* [Your goal]: Each line that contains the word "chevron" is to be copied from the records below.

··· Record set

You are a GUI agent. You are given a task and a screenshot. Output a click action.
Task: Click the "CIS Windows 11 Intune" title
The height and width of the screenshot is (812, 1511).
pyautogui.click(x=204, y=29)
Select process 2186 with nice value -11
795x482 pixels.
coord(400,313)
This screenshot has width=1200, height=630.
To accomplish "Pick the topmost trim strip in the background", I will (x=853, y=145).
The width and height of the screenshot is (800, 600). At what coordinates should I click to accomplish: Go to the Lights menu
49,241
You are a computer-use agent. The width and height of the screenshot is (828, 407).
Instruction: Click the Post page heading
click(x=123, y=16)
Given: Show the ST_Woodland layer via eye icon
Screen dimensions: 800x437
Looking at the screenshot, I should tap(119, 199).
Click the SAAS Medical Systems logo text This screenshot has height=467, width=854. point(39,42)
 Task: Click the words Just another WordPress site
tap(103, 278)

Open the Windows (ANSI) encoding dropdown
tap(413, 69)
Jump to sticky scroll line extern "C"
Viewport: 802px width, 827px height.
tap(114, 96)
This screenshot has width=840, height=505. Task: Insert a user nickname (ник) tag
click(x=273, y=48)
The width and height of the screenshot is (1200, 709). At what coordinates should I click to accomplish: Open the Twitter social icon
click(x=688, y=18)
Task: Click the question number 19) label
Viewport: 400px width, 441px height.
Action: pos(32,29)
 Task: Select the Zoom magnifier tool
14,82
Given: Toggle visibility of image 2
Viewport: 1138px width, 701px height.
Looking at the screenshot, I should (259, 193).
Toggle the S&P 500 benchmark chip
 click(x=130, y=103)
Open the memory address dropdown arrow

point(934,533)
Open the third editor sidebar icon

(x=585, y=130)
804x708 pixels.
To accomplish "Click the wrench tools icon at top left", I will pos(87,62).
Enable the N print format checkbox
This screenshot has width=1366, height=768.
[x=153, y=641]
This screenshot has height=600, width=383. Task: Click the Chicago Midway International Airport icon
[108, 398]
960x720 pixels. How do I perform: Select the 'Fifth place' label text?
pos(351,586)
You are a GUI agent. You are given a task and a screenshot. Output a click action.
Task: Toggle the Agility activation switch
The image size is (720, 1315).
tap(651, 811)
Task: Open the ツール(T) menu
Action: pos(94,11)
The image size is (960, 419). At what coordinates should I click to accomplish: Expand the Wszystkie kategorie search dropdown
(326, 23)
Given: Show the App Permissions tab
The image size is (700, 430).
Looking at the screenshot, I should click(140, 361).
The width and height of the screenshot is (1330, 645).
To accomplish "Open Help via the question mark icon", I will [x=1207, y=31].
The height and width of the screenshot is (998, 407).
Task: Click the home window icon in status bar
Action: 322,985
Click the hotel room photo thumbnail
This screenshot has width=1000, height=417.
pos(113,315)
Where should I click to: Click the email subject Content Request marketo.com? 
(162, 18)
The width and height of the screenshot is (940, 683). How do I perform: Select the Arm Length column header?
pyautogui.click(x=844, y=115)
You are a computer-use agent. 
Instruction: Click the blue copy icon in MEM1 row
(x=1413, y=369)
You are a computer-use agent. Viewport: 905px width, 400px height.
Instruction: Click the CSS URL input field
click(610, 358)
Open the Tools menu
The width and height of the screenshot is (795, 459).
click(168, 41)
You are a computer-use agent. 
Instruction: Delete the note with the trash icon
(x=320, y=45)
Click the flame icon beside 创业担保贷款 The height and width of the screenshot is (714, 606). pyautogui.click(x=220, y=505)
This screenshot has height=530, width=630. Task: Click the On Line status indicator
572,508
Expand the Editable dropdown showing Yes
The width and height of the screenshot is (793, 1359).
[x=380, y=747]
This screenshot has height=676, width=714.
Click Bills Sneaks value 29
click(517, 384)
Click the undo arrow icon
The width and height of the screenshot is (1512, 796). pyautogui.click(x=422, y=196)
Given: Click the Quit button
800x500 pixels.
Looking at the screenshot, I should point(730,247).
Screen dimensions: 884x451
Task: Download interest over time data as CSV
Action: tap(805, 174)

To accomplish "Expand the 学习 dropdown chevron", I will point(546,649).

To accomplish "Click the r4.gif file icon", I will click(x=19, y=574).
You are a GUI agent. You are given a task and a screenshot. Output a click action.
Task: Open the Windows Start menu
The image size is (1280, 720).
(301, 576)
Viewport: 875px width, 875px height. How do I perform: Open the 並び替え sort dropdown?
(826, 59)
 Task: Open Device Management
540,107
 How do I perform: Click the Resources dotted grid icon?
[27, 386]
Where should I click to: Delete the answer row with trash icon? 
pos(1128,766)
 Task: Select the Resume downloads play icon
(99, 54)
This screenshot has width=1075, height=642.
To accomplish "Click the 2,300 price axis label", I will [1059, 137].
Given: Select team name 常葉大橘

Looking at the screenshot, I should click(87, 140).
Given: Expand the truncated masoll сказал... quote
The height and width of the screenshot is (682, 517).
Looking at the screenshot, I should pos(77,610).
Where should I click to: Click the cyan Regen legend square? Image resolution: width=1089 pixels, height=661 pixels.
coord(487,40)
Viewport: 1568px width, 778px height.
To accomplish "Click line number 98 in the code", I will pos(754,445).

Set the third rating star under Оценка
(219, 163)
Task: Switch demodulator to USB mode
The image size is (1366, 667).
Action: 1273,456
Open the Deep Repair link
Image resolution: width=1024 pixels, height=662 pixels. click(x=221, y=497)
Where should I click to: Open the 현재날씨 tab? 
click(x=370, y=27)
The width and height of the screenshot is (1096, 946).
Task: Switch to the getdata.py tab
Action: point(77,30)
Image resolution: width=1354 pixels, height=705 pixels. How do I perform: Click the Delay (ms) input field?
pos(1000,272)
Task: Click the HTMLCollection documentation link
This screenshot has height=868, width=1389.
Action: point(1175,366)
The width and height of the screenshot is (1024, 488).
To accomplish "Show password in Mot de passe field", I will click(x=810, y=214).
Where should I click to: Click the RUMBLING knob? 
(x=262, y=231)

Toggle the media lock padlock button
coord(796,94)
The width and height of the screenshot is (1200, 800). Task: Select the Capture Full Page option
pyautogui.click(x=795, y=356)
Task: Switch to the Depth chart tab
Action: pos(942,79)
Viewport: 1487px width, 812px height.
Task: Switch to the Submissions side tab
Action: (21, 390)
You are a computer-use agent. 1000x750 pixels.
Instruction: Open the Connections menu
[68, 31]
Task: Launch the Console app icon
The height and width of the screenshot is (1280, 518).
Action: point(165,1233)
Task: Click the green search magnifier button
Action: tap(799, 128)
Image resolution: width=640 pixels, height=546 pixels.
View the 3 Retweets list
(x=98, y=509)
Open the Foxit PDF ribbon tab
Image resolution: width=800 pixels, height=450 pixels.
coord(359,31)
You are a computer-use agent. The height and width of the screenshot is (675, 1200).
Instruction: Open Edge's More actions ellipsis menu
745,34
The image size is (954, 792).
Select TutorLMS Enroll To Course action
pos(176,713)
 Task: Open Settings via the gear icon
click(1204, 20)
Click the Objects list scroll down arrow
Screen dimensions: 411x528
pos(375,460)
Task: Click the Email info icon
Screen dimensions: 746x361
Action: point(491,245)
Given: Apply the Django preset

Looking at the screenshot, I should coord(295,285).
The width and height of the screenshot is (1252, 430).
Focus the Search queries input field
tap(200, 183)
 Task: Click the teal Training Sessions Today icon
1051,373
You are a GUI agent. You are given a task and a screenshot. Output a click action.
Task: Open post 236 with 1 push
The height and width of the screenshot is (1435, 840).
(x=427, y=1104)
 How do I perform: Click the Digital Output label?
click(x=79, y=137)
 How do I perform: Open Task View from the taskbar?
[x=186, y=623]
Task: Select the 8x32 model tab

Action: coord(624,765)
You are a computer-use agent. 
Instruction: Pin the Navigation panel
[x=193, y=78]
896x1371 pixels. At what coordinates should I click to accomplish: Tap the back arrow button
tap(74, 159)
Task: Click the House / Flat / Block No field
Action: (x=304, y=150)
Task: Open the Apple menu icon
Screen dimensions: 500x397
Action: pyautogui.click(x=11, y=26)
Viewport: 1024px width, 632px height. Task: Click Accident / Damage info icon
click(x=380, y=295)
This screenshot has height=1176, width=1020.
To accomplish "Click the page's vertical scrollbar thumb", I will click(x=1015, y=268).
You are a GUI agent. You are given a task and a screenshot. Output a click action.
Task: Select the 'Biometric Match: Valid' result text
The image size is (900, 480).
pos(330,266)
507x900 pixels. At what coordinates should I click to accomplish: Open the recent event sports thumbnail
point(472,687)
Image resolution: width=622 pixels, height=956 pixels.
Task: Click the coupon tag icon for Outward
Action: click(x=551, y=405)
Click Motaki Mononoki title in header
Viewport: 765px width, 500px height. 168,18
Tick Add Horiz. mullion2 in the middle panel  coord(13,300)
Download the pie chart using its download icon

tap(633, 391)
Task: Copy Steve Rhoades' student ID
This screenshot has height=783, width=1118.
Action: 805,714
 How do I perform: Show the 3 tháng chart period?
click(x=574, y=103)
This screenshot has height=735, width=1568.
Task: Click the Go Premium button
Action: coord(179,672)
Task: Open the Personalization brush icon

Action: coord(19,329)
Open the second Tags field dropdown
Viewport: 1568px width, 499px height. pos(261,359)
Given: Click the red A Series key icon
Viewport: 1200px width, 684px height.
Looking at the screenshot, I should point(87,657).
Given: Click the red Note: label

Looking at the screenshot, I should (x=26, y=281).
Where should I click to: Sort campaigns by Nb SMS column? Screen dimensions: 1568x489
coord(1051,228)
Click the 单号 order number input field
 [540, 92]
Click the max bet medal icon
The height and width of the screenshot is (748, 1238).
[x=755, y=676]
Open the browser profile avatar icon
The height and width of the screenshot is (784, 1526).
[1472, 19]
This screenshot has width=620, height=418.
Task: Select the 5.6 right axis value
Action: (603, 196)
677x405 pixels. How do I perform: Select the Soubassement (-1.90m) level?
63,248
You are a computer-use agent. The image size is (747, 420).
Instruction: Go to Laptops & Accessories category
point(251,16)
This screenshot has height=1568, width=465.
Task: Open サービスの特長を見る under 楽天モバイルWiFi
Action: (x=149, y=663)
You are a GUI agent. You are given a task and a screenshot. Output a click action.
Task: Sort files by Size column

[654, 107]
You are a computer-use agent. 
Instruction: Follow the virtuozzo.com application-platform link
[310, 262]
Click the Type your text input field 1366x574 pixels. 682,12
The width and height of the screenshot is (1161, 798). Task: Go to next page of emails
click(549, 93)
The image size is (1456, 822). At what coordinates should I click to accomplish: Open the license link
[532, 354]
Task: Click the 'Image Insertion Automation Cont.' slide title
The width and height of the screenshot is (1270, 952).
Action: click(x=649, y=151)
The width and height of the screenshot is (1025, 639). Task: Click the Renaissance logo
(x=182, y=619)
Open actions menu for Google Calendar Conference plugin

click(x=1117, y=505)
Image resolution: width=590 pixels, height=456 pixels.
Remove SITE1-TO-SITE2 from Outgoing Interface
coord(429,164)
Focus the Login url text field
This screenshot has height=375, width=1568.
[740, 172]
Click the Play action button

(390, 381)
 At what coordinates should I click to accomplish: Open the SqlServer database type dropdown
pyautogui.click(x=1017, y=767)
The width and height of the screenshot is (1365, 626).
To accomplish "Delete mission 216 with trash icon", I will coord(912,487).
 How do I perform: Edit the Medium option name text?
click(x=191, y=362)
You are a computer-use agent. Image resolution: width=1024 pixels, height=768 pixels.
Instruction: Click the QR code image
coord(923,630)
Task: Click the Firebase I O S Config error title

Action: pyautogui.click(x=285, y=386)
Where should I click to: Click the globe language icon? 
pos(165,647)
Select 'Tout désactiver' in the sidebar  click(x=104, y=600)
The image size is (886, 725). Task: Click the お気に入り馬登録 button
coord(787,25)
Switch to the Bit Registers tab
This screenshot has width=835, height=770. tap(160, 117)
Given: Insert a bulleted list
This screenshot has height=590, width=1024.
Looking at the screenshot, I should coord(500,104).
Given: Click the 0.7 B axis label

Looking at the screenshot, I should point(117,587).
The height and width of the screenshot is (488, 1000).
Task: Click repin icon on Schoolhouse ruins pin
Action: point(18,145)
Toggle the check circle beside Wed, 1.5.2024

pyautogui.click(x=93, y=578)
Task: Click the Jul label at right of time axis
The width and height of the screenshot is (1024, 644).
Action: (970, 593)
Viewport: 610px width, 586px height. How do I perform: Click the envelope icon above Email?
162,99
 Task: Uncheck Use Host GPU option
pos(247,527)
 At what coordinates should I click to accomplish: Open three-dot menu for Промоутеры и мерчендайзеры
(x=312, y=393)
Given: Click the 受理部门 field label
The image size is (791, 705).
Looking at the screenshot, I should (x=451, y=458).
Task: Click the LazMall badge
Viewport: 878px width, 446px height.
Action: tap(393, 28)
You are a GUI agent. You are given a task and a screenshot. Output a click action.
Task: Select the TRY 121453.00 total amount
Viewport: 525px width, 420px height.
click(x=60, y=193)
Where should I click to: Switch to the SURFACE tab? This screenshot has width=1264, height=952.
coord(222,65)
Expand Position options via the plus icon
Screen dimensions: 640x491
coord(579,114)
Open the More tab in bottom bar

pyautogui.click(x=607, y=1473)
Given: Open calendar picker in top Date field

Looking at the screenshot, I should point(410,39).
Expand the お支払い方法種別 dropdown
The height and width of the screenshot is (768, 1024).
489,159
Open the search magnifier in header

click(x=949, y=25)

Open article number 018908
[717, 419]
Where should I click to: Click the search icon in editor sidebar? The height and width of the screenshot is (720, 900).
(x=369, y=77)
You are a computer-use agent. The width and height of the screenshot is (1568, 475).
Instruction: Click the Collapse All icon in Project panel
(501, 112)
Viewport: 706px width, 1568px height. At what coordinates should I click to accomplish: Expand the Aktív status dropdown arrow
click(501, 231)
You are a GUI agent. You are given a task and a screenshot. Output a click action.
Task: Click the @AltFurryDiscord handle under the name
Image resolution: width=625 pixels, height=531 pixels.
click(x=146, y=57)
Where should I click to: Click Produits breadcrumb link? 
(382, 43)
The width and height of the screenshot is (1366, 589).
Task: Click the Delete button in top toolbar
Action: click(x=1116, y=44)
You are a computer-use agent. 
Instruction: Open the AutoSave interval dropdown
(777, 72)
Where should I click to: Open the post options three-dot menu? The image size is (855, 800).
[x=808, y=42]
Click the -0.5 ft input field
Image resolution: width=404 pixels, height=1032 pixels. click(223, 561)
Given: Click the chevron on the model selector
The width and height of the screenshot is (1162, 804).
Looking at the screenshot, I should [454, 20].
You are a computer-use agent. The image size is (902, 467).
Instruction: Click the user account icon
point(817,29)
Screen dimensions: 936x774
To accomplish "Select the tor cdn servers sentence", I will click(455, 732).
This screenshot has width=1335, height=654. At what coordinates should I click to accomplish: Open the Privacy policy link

······

* [Answer area]:
To accomplish "Expand the 学习 dropdown chevron", I will point(546,649).
Given: Click the chevron on the model selector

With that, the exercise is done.